I don't know if RE5 is a racist game. I'm not even sure it's possible for a game, by itself, to be racist. What I do know is that RE5 contains historically and socially charged imagery that seems irresponsible to me and makes me feel very uncomfortable. Frankly, I doubt if anyone cares whether or not I think RE5 is a racist game, but when I look at the contextual images RE5 communicates, I see offensive cultural and racial stereotypes, and I have a difficult time thinking of that experience as fun.

But not everyone sees it that way, and I think we need to be very careful about assuming those who don't are racist or somehow perpetuating racism. It's very possible that the meaning I derive from these images is quite different from the meaning others derive, and I'm not prepared to accept the idea that this difference is proof of my enlightened social consciousness versus someone else's ignorance or self-delusion.

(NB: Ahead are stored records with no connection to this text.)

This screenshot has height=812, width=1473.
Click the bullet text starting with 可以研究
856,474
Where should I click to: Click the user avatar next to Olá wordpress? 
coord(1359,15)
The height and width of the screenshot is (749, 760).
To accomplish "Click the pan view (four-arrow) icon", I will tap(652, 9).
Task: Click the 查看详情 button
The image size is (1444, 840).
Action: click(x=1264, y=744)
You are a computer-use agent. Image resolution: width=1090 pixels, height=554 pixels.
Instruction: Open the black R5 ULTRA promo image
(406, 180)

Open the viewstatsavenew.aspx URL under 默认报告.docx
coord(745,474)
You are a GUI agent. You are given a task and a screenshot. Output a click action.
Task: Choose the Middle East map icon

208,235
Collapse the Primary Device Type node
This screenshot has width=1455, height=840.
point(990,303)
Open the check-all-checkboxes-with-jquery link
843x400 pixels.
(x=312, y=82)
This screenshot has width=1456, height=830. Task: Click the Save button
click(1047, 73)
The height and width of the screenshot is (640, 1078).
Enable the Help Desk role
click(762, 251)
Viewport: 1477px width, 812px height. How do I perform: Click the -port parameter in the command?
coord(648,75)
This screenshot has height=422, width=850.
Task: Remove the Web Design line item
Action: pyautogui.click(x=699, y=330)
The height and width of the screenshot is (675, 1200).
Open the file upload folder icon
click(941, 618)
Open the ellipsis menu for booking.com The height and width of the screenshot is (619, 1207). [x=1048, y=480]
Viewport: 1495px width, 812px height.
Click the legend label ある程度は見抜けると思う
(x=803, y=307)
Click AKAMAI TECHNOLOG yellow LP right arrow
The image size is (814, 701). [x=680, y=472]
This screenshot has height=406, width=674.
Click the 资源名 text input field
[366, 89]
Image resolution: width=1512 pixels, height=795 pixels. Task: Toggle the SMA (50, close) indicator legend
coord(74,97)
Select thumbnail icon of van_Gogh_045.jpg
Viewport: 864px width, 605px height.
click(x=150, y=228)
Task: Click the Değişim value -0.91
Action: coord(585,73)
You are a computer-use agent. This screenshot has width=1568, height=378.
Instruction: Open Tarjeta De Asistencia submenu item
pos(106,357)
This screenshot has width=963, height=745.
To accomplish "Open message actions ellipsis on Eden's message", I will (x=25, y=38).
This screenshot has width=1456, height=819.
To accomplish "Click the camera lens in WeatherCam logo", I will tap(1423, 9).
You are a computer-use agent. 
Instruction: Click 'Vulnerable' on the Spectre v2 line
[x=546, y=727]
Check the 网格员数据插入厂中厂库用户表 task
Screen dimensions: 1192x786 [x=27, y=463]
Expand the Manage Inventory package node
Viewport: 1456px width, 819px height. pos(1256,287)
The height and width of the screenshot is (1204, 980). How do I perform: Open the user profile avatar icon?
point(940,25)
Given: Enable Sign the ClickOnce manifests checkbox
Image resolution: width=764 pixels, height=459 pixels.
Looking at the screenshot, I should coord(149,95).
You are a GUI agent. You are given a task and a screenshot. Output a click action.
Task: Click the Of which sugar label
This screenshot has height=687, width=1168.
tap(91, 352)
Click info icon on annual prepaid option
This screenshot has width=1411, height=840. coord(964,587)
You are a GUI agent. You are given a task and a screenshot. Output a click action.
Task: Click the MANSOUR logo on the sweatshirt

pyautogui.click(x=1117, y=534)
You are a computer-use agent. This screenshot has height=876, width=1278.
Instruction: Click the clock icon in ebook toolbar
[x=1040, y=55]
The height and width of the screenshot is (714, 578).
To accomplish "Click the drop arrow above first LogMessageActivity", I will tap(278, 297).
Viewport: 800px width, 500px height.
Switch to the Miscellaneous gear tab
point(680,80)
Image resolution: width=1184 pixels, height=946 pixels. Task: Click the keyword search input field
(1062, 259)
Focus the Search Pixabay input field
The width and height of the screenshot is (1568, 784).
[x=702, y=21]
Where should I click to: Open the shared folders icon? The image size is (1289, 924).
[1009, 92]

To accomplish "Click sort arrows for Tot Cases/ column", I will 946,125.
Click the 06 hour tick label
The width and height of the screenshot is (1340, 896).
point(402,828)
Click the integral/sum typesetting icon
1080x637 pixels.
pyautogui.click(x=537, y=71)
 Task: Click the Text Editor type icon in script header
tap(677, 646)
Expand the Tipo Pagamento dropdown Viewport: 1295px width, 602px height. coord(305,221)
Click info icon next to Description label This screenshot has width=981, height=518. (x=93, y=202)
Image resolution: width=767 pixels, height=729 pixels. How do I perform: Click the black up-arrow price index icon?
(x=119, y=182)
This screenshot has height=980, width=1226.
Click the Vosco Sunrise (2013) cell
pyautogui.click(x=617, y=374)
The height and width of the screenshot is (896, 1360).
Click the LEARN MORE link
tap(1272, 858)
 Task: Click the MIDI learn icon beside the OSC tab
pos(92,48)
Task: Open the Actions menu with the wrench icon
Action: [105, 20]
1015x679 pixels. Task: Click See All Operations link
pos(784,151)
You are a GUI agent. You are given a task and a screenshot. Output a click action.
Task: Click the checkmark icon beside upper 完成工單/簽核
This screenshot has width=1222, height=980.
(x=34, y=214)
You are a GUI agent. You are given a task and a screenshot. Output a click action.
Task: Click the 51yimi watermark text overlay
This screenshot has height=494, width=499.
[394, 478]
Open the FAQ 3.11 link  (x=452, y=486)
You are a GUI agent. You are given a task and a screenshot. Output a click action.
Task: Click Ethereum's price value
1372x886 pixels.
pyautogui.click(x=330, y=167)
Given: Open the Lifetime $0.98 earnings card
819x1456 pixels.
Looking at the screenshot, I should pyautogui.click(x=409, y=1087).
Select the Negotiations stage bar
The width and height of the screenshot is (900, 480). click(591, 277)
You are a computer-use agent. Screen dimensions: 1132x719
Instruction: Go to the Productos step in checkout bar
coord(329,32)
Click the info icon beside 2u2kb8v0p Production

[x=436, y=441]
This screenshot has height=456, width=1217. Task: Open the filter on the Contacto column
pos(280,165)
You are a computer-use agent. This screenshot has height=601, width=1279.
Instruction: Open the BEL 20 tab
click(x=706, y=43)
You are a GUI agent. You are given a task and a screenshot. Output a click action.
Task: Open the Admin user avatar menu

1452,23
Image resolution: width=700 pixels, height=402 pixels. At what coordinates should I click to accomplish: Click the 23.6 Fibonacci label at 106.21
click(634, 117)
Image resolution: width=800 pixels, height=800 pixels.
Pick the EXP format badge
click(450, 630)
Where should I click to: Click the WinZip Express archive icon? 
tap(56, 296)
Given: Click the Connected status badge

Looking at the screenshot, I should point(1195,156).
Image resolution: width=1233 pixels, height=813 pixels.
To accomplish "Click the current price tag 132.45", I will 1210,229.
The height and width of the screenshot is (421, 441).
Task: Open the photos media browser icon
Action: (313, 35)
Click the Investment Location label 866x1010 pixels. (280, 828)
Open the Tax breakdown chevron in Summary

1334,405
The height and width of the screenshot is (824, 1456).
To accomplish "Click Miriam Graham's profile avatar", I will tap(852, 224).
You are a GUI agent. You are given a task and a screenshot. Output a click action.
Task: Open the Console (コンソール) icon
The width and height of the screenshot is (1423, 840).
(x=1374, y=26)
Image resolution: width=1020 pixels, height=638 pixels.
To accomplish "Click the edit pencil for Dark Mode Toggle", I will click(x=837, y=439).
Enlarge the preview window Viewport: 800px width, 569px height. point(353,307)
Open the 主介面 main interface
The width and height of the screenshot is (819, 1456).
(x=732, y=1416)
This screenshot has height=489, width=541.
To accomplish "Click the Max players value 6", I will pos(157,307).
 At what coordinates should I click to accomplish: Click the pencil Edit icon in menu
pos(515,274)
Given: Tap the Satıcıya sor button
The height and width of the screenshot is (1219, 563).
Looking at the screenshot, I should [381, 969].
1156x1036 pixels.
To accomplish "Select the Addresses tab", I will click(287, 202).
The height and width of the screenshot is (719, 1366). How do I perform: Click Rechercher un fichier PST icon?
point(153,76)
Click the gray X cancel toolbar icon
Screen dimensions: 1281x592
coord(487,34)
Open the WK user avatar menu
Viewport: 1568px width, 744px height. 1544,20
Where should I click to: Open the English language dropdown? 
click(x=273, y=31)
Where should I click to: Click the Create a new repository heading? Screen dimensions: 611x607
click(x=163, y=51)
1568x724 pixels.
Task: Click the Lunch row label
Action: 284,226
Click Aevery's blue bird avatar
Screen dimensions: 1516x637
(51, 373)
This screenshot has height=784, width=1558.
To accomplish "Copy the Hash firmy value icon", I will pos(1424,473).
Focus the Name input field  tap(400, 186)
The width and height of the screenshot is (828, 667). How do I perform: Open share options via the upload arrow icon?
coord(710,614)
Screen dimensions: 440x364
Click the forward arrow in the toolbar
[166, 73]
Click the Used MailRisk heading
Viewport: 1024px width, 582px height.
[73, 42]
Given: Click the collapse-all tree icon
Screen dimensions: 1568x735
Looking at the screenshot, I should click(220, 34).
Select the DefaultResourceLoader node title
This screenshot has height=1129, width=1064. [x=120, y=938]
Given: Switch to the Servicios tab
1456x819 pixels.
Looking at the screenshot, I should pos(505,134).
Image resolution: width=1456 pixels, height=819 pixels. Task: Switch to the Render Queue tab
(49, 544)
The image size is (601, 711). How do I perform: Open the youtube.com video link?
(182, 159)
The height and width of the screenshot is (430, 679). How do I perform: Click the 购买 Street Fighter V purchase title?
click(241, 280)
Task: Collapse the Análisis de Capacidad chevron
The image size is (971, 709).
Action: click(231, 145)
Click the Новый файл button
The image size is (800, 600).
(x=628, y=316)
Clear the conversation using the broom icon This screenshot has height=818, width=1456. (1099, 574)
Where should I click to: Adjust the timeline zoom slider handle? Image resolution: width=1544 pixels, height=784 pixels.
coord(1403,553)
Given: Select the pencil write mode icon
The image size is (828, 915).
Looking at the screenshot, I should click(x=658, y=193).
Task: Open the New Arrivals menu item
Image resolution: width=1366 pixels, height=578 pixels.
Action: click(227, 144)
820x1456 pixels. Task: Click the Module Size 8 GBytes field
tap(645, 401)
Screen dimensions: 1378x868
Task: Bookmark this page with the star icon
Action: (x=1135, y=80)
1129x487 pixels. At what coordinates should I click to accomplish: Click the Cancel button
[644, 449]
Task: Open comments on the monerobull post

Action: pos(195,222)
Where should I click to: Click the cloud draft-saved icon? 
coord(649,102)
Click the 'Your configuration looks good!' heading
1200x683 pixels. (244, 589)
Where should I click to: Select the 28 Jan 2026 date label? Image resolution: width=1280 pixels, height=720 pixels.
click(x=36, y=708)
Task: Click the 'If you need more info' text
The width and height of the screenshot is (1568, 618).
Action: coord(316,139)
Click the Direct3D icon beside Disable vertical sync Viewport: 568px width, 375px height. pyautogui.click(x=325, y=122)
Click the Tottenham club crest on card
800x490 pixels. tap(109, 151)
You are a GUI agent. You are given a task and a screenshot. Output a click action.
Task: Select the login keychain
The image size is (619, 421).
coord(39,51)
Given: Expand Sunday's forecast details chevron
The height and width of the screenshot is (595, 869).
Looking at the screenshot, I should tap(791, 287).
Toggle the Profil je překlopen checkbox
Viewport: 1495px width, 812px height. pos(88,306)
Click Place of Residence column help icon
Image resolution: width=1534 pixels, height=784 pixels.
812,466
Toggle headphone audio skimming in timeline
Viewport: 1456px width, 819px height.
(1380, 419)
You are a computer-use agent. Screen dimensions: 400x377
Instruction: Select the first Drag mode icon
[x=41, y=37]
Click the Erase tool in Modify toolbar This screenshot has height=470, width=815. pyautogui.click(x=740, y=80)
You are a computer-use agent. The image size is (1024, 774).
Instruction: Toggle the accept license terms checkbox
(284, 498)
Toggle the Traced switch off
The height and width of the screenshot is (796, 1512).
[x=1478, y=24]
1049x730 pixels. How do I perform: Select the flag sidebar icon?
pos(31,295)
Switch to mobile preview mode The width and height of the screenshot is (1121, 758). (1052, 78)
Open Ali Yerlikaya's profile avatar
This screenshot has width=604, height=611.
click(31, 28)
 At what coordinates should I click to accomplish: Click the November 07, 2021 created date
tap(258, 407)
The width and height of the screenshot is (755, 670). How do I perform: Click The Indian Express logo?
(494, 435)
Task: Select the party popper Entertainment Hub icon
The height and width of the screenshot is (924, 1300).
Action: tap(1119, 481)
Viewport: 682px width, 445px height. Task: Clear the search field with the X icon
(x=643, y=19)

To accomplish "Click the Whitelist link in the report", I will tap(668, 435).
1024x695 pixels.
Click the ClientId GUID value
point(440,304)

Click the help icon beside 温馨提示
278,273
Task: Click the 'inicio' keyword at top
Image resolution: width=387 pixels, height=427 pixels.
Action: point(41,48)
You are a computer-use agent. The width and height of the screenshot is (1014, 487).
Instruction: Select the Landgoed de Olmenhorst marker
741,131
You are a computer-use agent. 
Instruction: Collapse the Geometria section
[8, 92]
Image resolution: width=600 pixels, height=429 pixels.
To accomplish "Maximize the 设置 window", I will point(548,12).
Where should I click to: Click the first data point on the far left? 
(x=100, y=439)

Willful disregard of one's own privilege or prejudice is one possible explanation for an indifferent reaction to RE5, but it is by no means the only explanation. Some people can look at RE5 and simply see a screen full of zombies. "All those things are what they are." None of us owns the meaning of these images.

And this is a two-way street. We must be respectful to those who find the game offensive. We should always be inclined to take people at their word when they say they find certain images, words, or depictions personally insulting, demeaning, or otherwise objectionable. It's disturbing to see these legitimate concerns routinely and glibly dismissed; or, worse, people's motives questioned for raising them. It's terribly harmful to dispatch a person's suffering by suggesting he or she "get over it" or "lighten up." As I've noted here before, we can engage in meaningful conversation and even explore our disagreements about these things, but only if everyone at the table feels genuinely respected.

Play the game yourself and make up your own mind. Then we'll talk.